◆ **WHAT TO PRODUCE**
Write out every line below that contains "will".
========================================
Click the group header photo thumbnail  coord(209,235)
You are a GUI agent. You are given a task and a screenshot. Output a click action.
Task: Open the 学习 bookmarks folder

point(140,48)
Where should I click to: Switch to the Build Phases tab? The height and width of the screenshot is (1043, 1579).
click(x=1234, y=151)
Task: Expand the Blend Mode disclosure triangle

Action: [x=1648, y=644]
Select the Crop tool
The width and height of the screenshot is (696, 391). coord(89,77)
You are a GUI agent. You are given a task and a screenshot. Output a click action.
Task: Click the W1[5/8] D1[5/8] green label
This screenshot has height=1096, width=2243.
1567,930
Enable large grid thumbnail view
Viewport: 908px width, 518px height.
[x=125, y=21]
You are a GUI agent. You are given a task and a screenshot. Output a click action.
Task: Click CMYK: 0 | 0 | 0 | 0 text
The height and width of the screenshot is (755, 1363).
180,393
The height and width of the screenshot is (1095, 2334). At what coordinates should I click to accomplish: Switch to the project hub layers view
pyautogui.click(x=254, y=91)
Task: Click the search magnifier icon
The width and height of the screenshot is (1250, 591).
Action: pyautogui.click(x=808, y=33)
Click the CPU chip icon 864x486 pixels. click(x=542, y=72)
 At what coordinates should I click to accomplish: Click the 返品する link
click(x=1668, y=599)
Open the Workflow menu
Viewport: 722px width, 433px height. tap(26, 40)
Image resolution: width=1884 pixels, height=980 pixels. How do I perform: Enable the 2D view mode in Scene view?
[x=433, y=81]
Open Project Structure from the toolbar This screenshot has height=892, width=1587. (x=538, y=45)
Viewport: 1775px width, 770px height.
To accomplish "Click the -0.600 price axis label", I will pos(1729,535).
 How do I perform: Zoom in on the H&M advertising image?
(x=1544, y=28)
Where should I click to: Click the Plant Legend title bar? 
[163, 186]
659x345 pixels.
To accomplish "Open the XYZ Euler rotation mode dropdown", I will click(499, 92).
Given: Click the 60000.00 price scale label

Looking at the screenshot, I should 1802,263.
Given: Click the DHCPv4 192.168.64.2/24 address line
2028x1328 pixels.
========================================
◆ **EXERCISE SOLUTION**
To accomplish "Click the -0.600 price axis label", I will pos(1729,535).
To accomplish "Open the XYZ Euler rotation mode dropdown", I will click(499, 92).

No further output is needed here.